[Task goal] Each line from the one holding "Where should I" through the end of the records should be returned exactly, while pictures are skipped.

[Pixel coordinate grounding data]
+ + + +
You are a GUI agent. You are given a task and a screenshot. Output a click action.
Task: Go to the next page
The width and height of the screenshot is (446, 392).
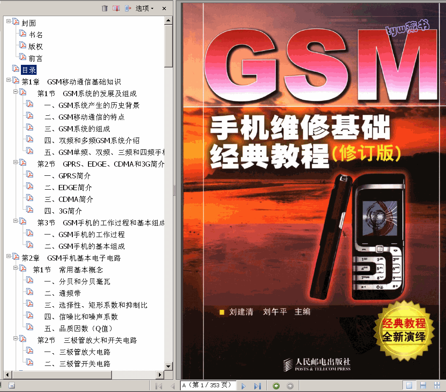(x=243, y=386)
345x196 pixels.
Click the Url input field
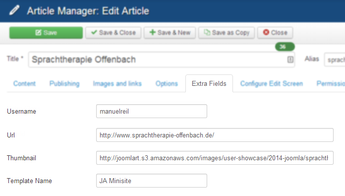(215, 135)
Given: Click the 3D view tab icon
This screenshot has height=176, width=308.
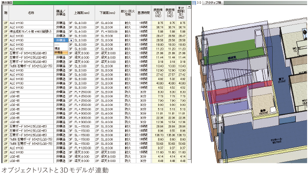Looking at the screenshot, I should 194,3.
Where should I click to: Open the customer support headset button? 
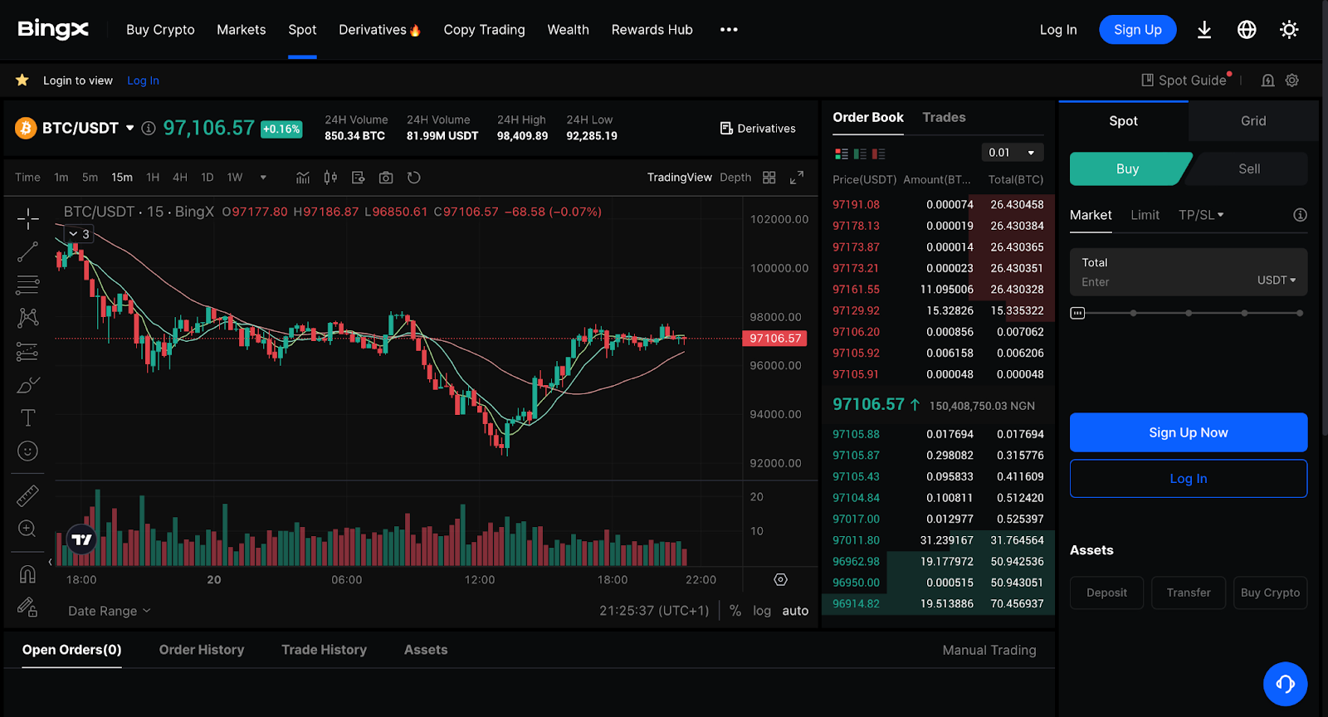click(x=1285, y=683)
+ + + +
[Output for this task]
Where should I click to: Open the customer support headset button? 
click(x=1285, y=683)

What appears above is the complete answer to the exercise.